(Data items)
--------

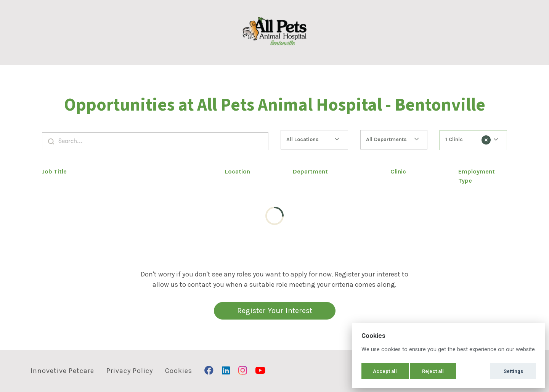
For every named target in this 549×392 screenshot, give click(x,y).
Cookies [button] (178, 371)
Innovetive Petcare (62, 371)
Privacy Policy (130, 371)
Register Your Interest (274, 310)
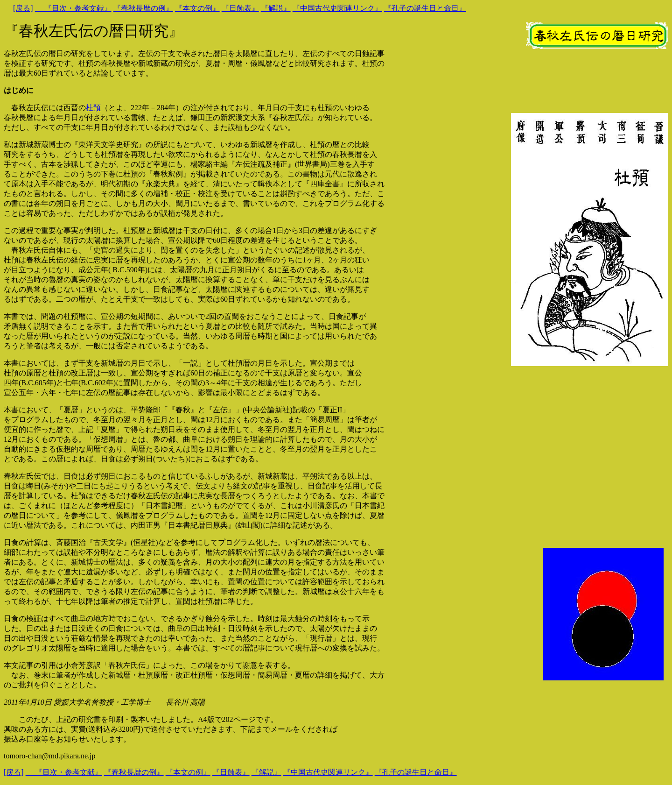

--------

▶ **AIM OF THE TASK**
Reproduce these lines with "Privacy Policy" swapped for "Privacy Notice" and everything else unchanged, leaving out the pictures.

▶ **PROBLEM SOLUTION**
For every named target in this 549×392 screenshot, give click(x,y).
Cookies [button] (178, 371)
Innovetive Petcare (62, 371)
Privacy Notice (130, 371)
Register Your Interest (274, 310)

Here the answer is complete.